►
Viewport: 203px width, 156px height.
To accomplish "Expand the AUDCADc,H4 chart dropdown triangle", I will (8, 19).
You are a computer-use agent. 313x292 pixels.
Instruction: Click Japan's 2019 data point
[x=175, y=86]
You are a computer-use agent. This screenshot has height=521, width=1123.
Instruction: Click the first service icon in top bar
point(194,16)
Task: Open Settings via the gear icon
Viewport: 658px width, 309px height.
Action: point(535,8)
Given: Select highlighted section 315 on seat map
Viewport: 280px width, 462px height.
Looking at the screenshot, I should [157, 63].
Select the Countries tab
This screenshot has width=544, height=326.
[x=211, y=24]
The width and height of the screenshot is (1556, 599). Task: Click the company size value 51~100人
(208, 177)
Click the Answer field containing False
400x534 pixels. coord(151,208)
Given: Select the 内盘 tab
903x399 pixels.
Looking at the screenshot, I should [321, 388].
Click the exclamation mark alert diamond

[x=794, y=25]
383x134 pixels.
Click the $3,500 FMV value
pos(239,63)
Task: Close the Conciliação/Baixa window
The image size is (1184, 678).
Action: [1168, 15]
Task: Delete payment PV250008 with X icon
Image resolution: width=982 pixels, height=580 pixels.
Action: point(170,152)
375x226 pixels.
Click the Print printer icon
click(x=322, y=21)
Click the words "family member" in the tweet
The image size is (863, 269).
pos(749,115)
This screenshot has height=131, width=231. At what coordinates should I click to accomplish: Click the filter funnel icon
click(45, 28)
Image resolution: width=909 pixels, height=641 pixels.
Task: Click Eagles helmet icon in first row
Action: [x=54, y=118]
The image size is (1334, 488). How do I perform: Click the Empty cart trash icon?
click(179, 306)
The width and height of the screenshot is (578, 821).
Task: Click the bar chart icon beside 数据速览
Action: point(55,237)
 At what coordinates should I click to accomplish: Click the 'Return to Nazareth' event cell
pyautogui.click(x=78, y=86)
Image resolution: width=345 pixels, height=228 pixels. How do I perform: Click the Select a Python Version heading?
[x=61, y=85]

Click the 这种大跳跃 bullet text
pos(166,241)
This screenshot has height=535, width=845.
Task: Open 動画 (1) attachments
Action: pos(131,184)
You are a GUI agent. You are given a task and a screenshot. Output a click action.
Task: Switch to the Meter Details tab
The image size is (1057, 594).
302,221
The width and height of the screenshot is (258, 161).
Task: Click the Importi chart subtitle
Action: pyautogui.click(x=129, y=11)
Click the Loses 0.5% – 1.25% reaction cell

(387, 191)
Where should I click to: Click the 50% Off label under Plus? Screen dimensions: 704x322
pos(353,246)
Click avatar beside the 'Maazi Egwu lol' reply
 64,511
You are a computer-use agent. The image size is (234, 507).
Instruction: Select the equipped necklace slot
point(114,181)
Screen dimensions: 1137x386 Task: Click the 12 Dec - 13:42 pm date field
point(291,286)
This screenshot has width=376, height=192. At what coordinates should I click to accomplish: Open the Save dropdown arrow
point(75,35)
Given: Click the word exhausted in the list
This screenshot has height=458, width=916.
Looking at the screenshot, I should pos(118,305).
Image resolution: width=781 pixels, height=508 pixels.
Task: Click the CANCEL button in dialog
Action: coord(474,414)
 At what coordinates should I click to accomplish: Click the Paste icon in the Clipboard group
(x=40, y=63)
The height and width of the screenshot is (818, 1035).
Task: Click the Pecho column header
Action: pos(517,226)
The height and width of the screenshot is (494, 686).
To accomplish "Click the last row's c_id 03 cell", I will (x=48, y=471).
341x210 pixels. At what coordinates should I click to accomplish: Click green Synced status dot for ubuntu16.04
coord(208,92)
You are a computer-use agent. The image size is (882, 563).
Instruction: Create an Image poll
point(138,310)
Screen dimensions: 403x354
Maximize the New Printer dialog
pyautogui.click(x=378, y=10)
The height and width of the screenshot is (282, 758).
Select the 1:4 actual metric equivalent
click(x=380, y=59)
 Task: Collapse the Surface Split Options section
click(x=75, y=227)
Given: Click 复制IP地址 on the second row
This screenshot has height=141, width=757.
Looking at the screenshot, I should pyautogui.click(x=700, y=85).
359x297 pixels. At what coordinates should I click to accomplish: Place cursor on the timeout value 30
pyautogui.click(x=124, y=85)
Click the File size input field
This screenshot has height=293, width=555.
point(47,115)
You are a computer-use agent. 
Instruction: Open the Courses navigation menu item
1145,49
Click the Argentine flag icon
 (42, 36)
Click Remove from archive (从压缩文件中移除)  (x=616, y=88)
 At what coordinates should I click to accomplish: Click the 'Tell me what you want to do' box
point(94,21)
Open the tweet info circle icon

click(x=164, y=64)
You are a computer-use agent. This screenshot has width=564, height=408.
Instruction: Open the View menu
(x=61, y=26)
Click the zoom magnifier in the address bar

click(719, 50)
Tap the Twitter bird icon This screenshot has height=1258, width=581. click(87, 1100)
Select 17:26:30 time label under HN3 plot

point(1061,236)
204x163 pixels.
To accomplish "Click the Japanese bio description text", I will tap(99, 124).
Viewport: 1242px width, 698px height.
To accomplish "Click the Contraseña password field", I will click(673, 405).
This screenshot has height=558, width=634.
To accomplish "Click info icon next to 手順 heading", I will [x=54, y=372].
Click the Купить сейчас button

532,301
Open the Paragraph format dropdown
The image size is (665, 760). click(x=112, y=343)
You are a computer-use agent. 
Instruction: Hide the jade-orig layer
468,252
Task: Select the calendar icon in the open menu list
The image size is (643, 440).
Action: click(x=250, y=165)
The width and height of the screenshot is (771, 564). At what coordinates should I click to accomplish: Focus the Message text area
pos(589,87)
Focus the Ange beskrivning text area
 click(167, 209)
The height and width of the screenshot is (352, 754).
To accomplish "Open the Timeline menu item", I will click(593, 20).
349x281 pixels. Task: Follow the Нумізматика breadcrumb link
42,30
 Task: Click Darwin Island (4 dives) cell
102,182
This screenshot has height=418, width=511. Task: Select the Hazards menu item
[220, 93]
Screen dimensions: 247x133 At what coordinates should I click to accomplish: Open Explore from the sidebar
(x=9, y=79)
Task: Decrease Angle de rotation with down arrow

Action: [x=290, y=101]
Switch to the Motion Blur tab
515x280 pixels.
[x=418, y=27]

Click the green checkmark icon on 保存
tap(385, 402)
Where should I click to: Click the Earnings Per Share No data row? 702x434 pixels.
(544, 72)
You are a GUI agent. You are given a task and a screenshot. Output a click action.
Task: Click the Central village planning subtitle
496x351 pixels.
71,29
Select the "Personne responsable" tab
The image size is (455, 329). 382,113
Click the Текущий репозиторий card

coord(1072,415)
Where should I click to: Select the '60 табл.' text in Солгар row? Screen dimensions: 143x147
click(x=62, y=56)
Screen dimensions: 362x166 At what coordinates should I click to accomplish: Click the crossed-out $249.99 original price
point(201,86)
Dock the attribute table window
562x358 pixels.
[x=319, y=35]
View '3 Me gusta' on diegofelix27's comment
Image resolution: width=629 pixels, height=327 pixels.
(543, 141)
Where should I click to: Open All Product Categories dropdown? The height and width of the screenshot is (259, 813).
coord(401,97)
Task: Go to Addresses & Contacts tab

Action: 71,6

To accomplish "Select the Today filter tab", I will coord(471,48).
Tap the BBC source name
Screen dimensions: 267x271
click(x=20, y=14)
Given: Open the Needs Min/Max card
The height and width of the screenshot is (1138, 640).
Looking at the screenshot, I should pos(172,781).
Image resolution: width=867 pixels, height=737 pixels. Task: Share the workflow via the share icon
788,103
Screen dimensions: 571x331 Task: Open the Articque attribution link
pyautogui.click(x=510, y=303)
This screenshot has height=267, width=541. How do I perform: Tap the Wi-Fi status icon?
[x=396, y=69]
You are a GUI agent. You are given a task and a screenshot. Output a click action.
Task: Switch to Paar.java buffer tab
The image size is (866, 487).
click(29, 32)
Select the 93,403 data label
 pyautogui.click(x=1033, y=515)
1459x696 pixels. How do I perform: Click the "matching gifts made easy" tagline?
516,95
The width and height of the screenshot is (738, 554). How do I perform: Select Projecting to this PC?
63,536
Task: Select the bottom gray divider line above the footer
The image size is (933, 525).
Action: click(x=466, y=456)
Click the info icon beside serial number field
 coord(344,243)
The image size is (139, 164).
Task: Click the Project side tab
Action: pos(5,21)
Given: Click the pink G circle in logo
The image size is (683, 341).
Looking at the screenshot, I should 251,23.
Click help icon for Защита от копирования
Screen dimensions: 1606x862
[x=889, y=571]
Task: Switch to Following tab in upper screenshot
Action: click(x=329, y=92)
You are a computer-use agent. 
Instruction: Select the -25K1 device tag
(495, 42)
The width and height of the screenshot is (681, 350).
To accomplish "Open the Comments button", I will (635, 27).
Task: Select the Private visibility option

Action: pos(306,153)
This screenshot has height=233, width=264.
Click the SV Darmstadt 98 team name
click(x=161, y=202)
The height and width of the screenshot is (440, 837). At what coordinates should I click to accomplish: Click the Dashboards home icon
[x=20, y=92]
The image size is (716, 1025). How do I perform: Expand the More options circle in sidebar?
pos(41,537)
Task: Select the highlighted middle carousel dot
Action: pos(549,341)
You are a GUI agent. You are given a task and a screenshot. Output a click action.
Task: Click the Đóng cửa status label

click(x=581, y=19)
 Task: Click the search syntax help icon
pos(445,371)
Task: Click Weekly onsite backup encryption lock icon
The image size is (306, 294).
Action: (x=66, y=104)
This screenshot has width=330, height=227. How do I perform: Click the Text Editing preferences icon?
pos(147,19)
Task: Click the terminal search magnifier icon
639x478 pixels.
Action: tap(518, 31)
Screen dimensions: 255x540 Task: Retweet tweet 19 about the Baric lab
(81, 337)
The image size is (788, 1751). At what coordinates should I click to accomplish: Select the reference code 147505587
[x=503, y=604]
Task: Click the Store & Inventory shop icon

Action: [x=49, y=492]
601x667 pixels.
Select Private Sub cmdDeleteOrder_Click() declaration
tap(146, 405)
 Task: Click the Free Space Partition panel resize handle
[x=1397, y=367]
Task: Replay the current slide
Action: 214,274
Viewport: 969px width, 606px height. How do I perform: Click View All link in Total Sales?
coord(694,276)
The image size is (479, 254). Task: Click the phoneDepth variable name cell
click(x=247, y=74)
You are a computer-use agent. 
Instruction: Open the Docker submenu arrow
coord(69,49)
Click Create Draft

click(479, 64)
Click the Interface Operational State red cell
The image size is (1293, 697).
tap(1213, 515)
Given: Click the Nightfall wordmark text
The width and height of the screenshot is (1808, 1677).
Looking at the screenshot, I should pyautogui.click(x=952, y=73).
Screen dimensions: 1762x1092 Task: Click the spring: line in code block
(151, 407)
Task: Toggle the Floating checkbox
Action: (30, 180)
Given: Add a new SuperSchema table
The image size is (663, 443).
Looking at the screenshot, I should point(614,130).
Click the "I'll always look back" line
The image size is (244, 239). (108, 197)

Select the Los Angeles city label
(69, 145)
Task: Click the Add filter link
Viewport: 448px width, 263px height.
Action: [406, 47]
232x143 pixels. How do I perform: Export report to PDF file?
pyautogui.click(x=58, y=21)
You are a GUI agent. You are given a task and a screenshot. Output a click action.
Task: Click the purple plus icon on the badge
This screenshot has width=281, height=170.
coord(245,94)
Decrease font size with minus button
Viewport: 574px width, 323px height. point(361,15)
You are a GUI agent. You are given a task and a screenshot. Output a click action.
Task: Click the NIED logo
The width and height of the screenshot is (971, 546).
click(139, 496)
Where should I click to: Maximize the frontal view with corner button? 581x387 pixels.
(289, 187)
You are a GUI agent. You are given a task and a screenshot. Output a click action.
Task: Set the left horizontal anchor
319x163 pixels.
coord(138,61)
◄
> **Work task**:
Go through the entries and copy each line holding the string "list".

> **Solution for this exercise**:
Given: Click the word exhausted in the list
Task: Select the calendar icon in the open menu list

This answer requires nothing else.